Here are the steps to reach that: 

First, create a common queue subscribed to both topics, meaning it will receive both customers’ and products’-and for other future objects’ data (Only one queue for the consumer).

Still  I would like them to be handled differently without affecting the target system and have the possibility to add future objects dynamically.

 How  could the queue (AEM) know which object  to push which target endpoint?

The magic is the dynamic configuration that is provided by “substitution expressions”.

To start with, we’ll have 2 topic subscriptions like below:



And we’ll have one common queue replacing the product queue.

Queue Name : bb/common

With the below configuration in Queue Binding AEM parses the topics and dynamically call the target API with the correct path (+ if you want with some parameters dynamically). I have the domain name in the 3rd segment of the topic and use it in a generic queue binding in my RDP. The 6th segment of my smart topic is the object ID.

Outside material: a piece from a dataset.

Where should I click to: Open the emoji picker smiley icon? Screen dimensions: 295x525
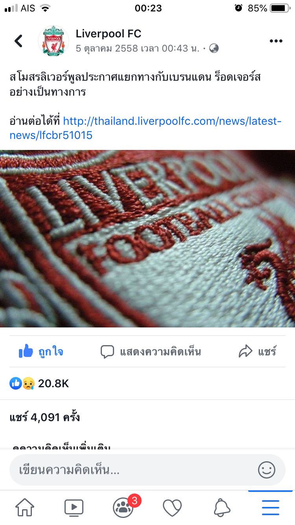pos(267,470)
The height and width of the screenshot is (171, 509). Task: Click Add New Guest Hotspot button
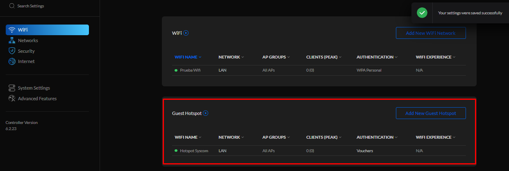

FIGURE 5 – Dynamic Queue Binding with Substitution Expressions

Post Request Target : /rest/${topic(3)}?qs_parameter_objectID=${topic(6)}

In this example function ${topic(3)} parses the topic’s 3rd segment as the domain.

Our topic was :


and also we get the object ID from the topic and send it as querystring parameter.

Then my target API /rest with different endpoints like customer, product, order will be invoked  dynamically with below paths. (even by adding querystring parameters if required)



This way you would end up with a dynamic design like the one in the below figure.


FIGURE 6 – Dynamic topics to multiple dynamic endpoints


To extend the scenario with new endpoints & domain objects; the only steps required would be publishing to the correct topics from S/4HANA and create a new endpoint in the target application.


In this blog I tried to demonstrate how to call REST endpoints dynamically via using the topics published from upstream(source) applications such as S/4HANA.

With substitution expressions, you have multiple ways to dynamically generate URLs to invoke target systems. For this, Advanced Event Mesh provides options like user-properties and using predefined parameters via parsing them with Substitution Expression Functions like we do in this post.